# [Exercise directions]
Please copy the leading lines of the entries below exactly, concluding with the line in which "The width and height of the screenshot is (660, 561)." occurs.

--------------------

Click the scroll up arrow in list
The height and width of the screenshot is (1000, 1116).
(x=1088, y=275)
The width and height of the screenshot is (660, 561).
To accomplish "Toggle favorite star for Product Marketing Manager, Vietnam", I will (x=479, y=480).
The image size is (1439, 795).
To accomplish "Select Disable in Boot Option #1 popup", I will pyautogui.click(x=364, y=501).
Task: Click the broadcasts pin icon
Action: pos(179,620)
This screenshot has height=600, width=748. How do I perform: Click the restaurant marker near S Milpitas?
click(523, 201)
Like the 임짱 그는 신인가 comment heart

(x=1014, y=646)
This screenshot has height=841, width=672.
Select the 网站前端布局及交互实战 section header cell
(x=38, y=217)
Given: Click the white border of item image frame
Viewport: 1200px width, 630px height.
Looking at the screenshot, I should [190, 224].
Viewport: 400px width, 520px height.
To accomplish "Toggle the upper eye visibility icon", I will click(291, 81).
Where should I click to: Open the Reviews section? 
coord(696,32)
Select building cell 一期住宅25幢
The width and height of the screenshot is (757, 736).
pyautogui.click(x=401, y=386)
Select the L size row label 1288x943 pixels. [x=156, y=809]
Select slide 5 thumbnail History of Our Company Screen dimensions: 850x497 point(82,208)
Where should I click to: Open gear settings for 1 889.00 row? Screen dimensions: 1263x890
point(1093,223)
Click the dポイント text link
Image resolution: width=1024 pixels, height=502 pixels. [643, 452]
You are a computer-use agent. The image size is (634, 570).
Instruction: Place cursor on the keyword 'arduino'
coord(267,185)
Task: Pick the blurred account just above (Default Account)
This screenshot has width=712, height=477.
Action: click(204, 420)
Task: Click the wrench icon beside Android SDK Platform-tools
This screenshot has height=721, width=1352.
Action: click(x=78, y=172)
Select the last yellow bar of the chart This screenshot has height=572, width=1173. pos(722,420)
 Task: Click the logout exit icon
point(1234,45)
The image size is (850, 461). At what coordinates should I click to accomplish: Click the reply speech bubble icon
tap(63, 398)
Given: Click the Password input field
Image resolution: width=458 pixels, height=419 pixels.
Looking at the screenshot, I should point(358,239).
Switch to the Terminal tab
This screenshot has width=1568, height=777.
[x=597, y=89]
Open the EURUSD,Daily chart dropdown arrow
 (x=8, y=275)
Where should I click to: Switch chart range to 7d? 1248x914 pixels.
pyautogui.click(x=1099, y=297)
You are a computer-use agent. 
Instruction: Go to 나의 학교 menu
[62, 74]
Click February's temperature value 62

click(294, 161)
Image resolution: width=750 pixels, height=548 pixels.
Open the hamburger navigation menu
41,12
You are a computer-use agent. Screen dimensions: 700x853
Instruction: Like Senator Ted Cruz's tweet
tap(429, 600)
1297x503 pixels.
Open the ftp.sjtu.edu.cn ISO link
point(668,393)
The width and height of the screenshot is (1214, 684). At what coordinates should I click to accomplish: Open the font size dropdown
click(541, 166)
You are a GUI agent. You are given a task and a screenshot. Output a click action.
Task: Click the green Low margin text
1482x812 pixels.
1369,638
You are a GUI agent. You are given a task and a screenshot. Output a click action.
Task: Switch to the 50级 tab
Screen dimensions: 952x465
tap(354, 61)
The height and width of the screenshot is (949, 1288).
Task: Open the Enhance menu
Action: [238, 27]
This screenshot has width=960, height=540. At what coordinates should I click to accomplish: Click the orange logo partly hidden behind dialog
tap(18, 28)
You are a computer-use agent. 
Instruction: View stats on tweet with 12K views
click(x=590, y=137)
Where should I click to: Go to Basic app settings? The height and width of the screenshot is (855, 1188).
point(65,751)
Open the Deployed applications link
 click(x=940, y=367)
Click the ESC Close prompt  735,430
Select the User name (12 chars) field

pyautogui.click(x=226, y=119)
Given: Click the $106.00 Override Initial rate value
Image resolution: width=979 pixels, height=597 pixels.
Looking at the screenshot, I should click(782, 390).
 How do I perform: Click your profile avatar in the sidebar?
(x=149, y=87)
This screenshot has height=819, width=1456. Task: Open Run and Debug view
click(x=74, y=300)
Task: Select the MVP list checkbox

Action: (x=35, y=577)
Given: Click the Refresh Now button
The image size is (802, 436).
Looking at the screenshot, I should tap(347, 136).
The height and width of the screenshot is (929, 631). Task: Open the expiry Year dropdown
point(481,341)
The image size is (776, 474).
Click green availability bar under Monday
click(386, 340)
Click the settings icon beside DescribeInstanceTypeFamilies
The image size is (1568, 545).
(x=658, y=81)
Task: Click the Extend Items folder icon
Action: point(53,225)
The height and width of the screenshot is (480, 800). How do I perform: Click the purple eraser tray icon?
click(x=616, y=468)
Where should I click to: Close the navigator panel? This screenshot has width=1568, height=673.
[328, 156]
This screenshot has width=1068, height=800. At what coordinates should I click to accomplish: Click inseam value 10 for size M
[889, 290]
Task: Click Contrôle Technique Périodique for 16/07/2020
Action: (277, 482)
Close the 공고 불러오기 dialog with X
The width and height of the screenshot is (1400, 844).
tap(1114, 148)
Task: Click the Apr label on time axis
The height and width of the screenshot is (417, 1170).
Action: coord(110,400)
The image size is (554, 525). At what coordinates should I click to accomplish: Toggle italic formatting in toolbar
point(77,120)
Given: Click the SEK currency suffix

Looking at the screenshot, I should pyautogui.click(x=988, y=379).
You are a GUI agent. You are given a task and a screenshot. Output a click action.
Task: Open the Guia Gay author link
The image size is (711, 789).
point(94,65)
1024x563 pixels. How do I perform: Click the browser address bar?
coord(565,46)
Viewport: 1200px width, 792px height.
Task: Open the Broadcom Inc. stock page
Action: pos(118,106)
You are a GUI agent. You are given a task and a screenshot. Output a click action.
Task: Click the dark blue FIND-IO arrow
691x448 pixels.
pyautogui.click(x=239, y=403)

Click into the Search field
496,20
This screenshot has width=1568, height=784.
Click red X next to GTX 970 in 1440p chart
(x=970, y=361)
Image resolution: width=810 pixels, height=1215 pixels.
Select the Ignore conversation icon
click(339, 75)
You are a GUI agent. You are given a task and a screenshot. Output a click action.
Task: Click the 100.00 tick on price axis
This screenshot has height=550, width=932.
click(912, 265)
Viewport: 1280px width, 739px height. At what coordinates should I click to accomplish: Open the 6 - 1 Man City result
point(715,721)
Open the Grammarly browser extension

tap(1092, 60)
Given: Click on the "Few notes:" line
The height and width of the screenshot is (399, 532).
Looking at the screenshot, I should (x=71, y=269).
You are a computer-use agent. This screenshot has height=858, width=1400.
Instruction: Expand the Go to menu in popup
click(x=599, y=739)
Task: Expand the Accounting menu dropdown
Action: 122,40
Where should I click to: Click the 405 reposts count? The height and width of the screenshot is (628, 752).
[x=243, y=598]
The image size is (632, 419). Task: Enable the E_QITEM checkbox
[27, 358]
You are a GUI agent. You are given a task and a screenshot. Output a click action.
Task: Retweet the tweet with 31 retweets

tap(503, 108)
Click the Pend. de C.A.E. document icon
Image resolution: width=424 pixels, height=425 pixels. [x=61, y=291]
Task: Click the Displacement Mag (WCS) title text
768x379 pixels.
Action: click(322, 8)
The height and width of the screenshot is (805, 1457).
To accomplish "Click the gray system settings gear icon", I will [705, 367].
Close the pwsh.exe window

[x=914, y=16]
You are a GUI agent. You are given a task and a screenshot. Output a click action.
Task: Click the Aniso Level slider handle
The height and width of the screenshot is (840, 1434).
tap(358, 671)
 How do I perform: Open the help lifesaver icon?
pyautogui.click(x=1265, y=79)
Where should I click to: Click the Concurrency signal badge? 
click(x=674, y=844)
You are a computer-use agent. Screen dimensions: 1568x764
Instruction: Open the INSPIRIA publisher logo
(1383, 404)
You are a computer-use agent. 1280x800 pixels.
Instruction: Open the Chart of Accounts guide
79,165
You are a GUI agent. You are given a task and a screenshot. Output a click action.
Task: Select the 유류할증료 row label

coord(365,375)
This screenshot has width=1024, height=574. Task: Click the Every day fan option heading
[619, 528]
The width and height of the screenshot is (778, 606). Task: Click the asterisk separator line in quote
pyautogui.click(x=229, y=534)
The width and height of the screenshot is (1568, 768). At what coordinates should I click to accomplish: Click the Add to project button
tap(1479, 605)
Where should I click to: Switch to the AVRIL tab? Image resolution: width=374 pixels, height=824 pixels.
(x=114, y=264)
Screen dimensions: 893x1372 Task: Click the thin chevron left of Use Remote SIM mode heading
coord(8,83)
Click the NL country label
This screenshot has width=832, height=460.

--------------------

# [Exercise solution]
Click the scroll up arrow in list
The height and width of the screenshot is (1000, 1116).
(x=1088, y=275)
The width and height of the screenshot is (660, 561).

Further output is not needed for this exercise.